Aziel Ku – Developer Vistro & Transit Belize: “We believe that technology can help us move forward using it right and using it healthy and so we had seen how Vistro had grown a lot and we had seen that there could be use for other services and we were waiting for the bus weekends and we couldn’t have that and I met with a family member that said that her child she sent him on the bus and he slept and he went to another direction and the bus owner didn’t even realize that and so we saw we could provide that security then.”
So how it works is that the bus conductor downloads a version of the app, which allows him or her to scan the students when they board. Parents can actually write down the unique ID on a slip of paper and the app deciphers it and then the parent – on their version of the app – can be notified when the student’s ID is scanned.

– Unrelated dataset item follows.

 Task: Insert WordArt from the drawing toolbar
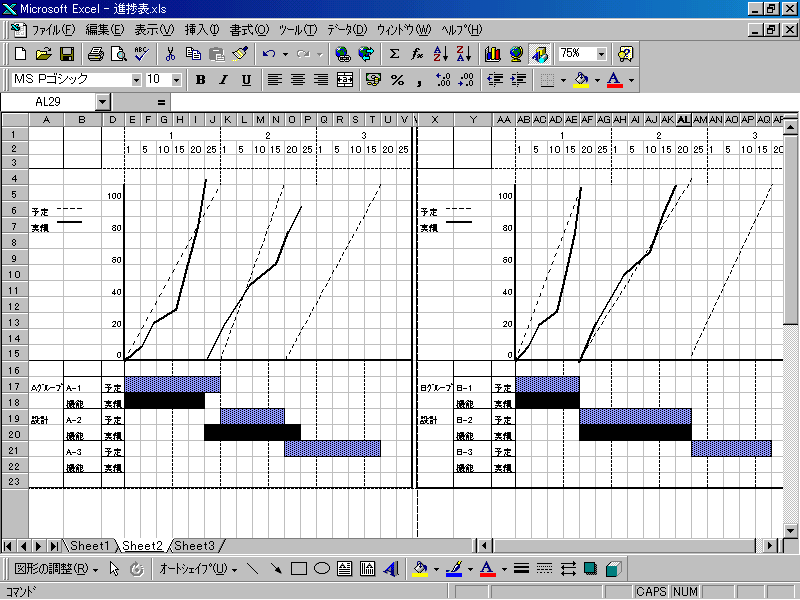pyautogui.click(x=390, y=569)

Aziel Ku – Developer Vistro & Transit Belize: “Once they do that the parent’s app gets notified through their account that their child is already on the bus so it’s not an account that is linked to any social security account it’s a new ID that the Department of Youth Services will be giving to them so that even if someone gets access to that the IDs don’t do anything outside the app and so a parent can see when their child has arrived, gotten on the bus and see when they arrived at the bus both when they go to school and when they come back from the school.”
And the bus can be tracked in real-time as well. That way it helps parents – during the big rush in the mornings, for example – to determine when and how far the next bus is. But how do we fix the gaps with irregular services offered at times in public transport? That’s where the Ministry of Transport comes in. Chief Transport Planner Shanoy Gentle spoke about it.

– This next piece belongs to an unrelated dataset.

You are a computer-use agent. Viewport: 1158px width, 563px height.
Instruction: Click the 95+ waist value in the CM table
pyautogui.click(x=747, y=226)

Shanoy Gentle – Chief Transport Planner: “Currently transport is actually in the process of our own reform so we’re looking for ways whereby we can also improve the industry that we are in for our commuters and our operators as well. So we’re looking at this and we’re seeing the bigger picture here and we want to see what the Department of Youth Services will do with it because we also have the idea of creating a ticketing system and to have ways of how commuters can also track buses because we’re constantly having complaints saying that we’re at the terminals too long or at the road side for hours and hours and there’s no bus. So this was really a great opportunity for us to be here this morning to see what Aziel is doing.”
Ku is not going it alone. Cadle says this is part of a collaborative approach to improve the lives of young people in Belize.

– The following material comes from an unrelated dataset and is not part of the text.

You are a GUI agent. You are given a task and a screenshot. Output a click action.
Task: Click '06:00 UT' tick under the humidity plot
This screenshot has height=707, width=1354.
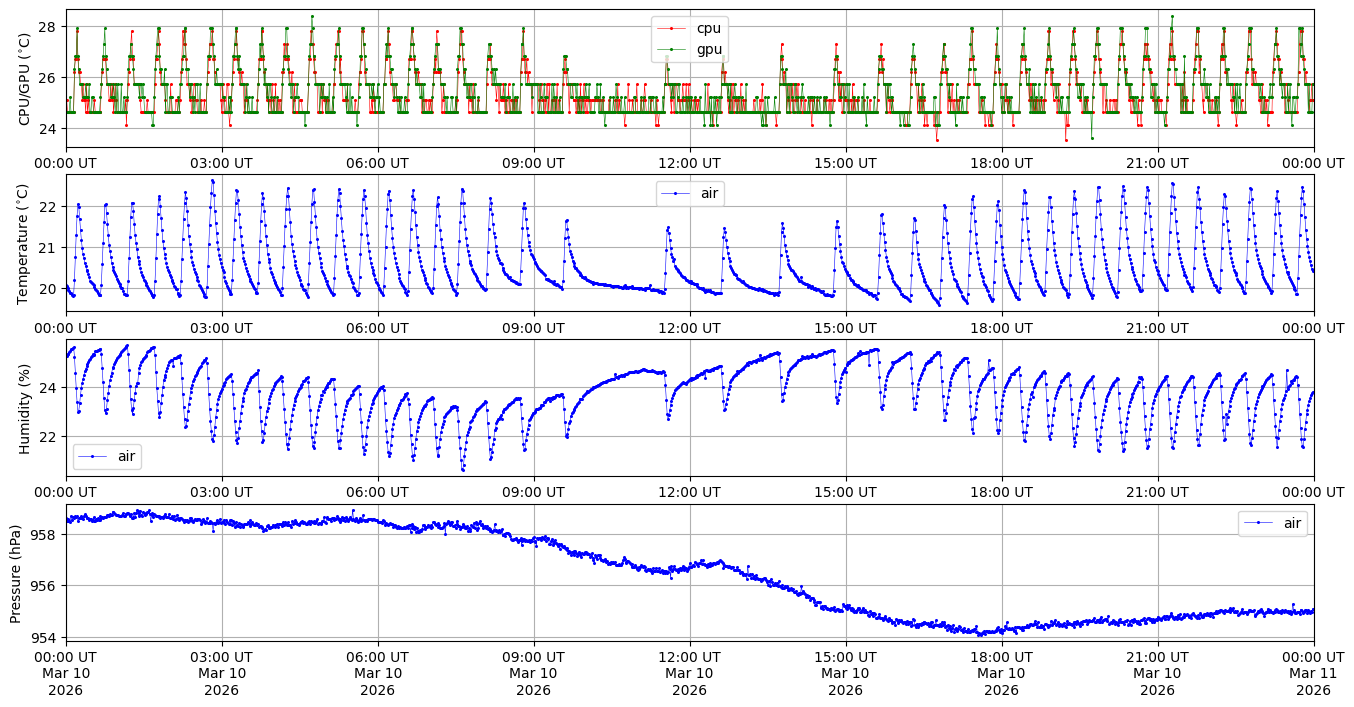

Kevin Cadle – Director of Youth Services: “Everything is about a multisectoral approach. You need to have a community to be able to actually get things done and so with that we recognized that parents need to be involved, schools need to be involved, the transport system needs to be involved, definitely the Department of Transport needs to be here with us, key personnel within our department in IT need to be involved, the police needs to be involved with this whole concept, LIU definitely is going to be involved with it because they’re our partners as well as all the other stakeholders especially UNICEF needs to be involved and so with us coming together we have sat at the table before this is not the first that we’re doing it with this particular discussion or this particular project but we have all come together and recognized that there is a need to have this done.”
The apps are end-to-end encrypted, which means that the data on the app is safe and not shared with anyone. A pilot project for about 500 students in the Belize District launches in February and if all goes as planned, there will be a national rollout later in the year. Dale McDougall, Love News.